Understanding the difference between a large language model and a foundation model, or knowing when someone is misusing "AGI" to describe a chatbot that can book dinner reservations, has become a genuine competitive advantage. Investors, journalists, hiring managers, and policymakers are all making consequential decisions based on claims they cannot fully evaluate.

The terms that actually matter

Start with the fundamentals. A large language model (LLM) is a neural network trained on vast quantities of text to predict the next word in a sequence — a deceptively simple mechanism that produces surprisingly sophisticated outputs. A foundation model is the broader category: any large model trained on diverse data that can be adapted to many downstream tasks. All LLMs are foundation models; not all foundation models are LLMs.

Fine-tuning means taking a pre-trained model and training it further on a specific dataset to improve performance on particular tasks. Retrieval-augmented generation (RAG) is a technique that grounds a model's responses in external documents, reducing hallucinations by giving the model actual sources to cite rather than relying solely on its training data.

Inference is what happens when you actually use a model — the computational cost of generating each response. Parameters are the adjustable weights inside a neural network; when someone says a model has 70 billion parameters, they are describing its scale, though more parameters do not automatically mean better performance.

The terms people misuse

Artificial general intelligence (AGI) refers to hypothetical AI systems that can perform any intellectual task a human can. Current systems, however impressive, are not AGI — they are narrow tools optimized for specific domains. When a company claims to be "on the path to AGI," treat this as marketing rather than technical disclosure.

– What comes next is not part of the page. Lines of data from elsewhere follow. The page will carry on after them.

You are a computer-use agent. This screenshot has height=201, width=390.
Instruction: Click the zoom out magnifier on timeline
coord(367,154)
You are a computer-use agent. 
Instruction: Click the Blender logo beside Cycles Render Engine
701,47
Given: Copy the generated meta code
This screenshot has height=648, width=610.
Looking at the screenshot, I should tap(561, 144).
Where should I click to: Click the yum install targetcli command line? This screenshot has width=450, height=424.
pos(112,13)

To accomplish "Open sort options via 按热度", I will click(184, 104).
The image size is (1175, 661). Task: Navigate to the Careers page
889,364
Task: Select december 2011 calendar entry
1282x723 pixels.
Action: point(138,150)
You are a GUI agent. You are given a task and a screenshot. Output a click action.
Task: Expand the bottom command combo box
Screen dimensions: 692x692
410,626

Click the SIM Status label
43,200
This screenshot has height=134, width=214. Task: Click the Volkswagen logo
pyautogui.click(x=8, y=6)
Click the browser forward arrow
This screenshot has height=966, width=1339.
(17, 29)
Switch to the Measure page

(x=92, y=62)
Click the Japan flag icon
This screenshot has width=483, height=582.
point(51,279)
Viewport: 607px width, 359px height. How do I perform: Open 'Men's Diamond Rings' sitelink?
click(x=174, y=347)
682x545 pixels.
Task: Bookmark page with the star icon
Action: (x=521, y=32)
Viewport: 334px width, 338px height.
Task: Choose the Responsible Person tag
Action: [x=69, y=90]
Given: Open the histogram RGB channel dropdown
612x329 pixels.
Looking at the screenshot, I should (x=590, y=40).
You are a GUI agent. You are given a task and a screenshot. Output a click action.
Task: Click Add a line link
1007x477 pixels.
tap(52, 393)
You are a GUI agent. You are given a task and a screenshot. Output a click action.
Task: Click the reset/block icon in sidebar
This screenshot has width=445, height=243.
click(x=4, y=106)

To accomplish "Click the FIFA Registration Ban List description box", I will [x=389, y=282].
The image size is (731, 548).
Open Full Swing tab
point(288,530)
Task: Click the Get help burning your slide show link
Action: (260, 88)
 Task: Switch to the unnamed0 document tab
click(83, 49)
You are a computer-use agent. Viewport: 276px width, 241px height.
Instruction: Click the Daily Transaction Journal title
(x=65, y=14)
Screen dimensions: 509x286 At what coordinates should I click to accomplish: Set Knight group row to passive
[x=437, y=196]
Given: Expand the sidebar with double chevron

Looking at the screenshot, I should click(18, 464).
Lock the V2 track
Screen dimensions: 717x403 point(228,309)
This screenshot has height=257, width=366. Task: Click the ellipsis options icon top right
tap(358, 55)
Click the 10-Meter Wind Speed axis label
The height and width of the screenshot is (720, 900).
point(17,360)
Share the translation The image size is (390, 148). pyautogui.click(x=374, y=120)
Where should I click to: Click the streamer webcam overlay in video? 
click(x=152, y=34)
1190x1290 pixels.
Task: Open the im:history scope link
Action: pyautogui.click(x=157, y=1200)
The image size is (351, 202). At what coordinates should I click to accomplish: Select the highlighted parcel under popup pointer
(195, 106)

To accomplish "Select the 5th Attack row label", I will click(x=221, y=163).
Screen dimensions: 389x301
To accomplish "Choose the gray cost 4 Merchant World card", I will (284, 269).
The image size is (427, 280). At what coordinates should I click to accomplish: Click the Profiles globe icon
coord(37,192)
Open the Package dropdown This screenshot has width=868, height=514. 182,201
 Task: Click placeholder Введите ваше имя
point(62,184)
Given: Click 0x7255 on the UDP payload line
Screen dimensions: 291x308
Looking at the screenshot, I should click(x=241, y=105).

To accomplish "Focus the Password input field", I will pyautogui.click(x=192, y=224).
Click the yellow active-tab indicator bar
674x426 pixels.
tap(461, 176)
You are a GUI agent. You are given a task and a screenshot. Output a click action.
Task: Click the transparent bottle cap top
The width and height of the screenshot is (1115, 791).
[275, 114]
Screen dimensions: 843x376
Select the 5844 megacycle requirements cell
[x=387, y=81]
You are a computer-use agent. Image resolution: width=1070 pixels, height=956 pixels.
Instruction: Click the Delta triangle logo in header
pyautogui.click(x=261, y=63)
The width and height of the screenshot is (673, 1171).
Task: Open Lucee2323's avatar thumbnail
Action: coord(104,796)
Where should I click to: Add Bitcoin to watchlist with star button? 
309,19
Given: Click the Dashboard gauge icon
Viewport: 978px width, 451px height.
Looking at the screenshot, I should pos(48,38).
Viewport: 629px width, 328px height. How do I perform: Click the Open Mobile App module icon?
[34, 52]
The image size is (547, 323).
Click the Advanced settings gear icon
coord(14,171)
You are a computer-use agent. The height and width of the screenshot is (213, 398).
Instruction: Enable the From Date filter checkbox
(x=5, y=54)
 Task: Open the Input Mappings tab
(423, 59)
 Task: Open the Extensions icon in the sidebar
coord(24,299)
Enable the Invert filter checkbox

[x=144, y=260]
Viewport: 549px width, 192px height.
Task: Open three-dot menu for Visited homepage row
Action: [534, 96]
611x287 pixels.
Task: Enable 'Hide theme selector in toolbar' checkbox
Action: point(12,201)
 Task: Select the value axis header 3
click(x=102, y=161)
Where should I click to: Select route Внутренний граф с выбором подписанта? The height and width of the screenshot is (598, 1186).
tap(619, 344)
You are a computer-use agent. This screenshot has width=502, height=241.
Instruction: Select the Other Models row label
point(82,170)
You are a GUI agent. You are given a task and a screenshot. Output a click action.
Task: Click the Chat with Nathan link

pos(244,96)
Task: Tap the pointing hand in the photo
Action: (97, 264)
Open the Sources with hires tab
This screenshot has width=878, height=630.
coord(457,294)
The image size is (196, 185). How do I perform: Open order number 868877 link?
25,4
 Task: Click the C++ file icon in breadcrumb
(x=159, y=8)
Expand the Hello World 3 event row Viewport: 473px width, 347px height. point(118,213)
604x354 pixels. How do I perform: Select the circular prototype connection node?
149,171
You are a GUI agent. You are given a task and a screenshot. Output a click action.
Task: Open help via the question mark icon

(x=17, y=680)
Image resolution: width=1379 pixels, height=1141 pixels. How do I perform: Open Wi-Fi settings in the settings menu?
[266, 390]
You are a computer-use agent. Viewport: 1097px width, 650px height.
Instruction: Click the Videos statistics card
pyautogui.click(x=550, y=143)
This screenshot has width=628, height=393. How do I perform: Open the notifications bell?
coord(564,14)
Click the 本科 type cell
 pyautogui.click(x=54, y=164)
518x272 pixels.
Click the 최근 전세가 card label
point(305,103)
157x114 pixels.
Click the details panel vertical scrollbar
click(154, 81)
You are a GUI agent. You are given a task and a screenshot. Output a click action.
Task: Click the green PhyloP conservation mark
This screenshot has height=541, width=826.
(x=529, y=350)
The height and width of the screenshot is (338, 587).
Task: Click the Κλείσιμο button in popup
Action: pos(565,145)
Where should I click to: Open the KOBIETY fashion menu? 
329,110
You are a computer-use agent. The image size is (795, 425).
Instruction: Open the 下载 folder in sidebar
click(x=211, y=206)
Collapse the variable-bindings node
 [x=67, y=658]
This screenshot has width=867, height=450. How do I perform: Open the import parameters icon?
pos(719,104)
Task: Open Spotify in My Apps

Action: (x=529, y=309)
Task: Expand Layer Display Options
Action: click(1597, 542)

Hallucination describes when a model generates confident-sounding but false information. It is not a bug that will be patched; it is an inherent property of how these systems work. Alignment refers to efforts to ensure AI systems behave according to human intentions — a field of genuine research that has also become a rhetorical shield for companies facing criticism.

Open source in AI often means something different than in traditional software. Many "open" models release weights but not training data, or permit use but not commercial deployment. Read the license before assuming anything.

Our take

The AI industry benefits from public confusion. Vague terminology allows modest improvements to be announced as breakthroughs and genuine limitations to be waved away as temporary. Learning the vocabulary is not about becoming a technical expert — it is about developing the critical faculty to distinguish substance from spectacle. In a landscape where billions of dollars flow toward claims that few can evaluate, fluency is a form of self-defense.